La comida concluyó al fin, y como hacía tan buen tiempo la gente pasó al jardín. Cuando el grupo se dispersó, Demelza s acercó a Joan Pascoe.

—Señorita Pascoe, ¿dijo usted que venía de Falmouth? ¿Le oí decirlo?

—Bueno, señora Poldark, allí crecí, pero ahora vivo en Truro.

Demelza miró alrededor para comprobar si alguien las escuchaba.

—Señorita Pascoe, ¿conoce quizás a cierto capitán Blamey?

Joan Pascoe arrulló al bebé.

—Lo conozco, señora Poldark. Lo vi una o dos veces.

—¿Quizá todavía vive en Falmouth?

—Creo que va allí de tanto en tanto. Como usted sabe, es marino.

—A menudo he pensado que me gustaría mucho ir de visita a Falmouth —dijo Demelza con aire soñador—. Dicen que es un hermoso lugar. Me pregunto cuándo hay mayores probabilidades de ver a todos los barcos en el puerto.

—Oh, lo mejor es después de una tormenta, cuando todos lo navíos entran a puerto para refugiarse. Es tan espacioso que todos encuentran lugar en las peores tormentas.

—Sí, pero supongo que el servicio regular funciona como un reloj. Dicen que el buque correo a Lisboa sale todos los martes.

—Oh, no, creo que la informaron mal, señora. El correo a Lisboa sale de Saint Just’s Pool todos los viernes por la tarde en invierno y todos los sábados por la mañana en verano. El fin de semana es el mejor momento para ver los servicios regulares.

—Chuí, chuí, chuí —dijo Demelza a Julia, imitando a la tía Agatha y observando el efecto—. Gracias, señorita Pascoe, por la información.

—Querida —dijo Ruth Treneglos a su hermana Paciencia— ¿quiénes son esos que vienen bajando el valle? ¿Puede ser un cortejo fúnebre? La vieja Agatha sin duda diría que es de mal augurio.

Otros también advirtieron que estaban en camino más visitantes. Encabezados por un hombre de mediana edad vestido con una chaqueta negra y lustrosa, los visitantes avanzaban entre los árboles que se alzaban del otro lado del arroyo.

—¡Por todos los mártires del cielo! —exclamó Prudie desde la ventana de la segunda sala—. Es el padre de la muchacha. Se equivocó de día. Dime, gusano negro, ¿no le dijiste el miércoles?
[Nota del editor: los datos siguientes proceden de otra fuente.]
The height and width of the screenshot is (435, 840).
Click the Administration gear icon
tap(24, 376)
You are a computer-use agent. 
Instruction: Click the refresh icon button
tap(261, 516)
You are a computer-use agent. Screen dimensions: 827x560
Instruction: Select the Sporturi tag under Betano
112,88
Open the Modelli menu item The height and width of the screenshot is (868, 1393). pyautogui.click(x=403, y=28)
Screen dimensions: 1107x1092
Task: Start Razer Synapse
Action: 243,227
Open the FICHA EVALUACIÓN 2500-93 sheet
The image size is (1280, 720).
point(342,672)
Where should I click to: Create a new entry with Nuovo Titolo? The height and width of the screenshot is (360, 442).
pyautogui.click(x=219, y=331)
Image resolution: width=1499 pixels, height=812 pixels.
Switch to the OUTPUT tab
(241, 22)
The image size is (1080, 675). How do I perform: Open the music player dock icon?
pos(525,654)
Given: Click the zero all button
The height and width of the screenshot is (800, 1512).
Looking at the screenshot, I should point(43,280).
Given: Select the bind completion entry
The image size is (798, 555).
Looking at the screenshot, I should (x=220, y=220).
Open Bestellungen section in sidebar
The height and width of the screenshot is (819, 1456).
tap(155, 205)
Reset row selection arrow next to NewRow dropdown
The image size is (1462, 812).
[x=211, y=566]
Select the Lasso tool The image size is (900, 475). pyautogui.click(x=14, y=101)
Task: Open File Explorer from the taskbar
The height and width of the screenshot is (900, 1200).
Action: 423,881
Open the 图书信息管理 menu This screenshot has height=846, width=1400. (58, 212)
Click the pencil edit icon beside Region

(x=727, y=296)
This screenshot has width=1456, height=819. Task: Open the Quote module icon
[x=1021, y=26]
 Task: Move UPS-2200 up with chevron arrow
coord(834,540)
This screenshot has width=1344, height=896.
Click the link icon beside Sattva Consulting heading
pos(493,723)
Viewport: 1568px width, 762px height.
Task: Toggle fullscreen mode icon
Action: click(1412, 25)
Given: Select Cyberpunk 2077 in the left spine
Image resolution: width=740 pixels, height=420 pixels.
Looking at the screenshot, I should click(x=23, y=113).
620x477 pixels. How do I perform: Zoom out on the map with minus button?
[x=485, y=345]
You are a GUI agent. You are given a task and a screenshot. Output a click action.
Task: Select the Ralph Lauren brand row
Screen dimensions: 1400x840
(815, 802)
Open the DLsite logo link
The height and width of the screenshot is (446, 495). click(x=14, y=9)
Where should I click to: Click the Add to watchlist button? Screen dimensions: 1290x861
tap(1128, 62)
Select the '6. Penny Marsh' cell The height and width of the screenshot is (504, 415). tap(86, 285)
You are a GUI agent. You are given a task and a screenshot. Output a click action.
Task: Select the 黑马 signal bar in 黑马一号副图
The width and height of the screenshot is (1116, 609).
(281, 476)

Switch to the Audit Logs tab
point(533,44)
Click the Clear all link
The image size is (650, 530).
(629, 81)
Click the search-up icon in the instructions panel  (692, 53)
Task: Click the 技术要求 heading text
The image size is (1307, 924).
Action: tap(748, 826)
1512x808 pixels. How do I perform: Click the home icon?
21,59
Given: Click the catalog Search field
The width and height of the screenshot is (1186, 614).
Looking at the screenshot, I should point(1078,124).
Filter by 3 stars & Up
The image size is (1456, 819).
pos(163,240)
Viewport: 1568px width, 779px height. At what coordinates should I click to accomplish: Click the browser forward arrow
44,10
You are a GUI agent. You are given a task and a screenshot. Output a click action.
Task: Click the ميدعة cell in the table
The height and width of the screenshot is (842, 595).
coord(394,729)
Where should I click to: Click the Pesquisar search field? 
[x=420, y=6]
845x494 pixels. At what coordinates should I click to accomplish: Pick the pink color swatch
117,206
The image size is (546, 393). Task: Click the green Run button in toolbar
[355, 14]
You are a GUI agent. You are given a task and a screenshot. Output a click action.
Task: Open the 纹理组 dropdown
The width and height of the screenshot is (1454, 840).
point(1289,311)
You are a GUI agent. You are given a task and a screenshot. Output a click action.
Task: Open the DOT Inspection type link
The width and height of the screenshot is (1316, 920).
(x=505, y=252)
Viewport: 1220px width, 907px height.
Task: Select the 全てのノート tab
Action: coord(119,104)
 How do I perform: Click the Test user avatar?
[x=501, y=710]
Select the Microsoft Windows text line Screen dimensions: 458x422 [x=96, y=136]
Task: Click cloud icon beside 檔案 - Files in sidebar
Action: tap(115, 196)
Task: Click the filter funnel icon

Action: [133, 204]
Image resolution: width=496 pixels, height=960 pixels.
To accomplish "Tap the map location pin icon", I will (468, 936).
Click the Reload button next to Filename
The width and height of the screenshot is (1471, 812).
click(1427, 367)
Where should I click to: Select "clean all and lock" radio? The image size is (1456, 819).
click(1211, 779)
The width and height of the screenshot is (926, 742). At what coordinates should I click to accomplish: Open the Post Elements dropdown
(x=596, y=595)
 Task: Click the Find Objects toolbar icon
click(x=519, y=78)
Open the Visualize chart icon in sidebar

Jud pareció sobresaltado, y tragó un gran trozo de tarta de pasas. Tosió irritado.

—¿Miércoles? Claro que le dije que era el miércoles. ¿Por qué tenía que decirle el martes, cuando se me ordenó que le hablase del miércoles? No tengo la culpa. Nada puedes decirme. ¡Si quieres usar esa escoba, golpéala sobre tu propia cabeza!

Con una sensación de náusea en la boca del estómago, Demelza también había reconocido a los visitantes. Se le habían helado el cerebro y la lengua. Pero veía el desastre, y nada podía hacer para evitarlo. En ese momento ni siquiera Ross estaba cerca; estaba cuidando de la comodidad de la tía abuela Agatha, y abría dos ventanales franceses de modo que ella se sentara y contemplase la escena.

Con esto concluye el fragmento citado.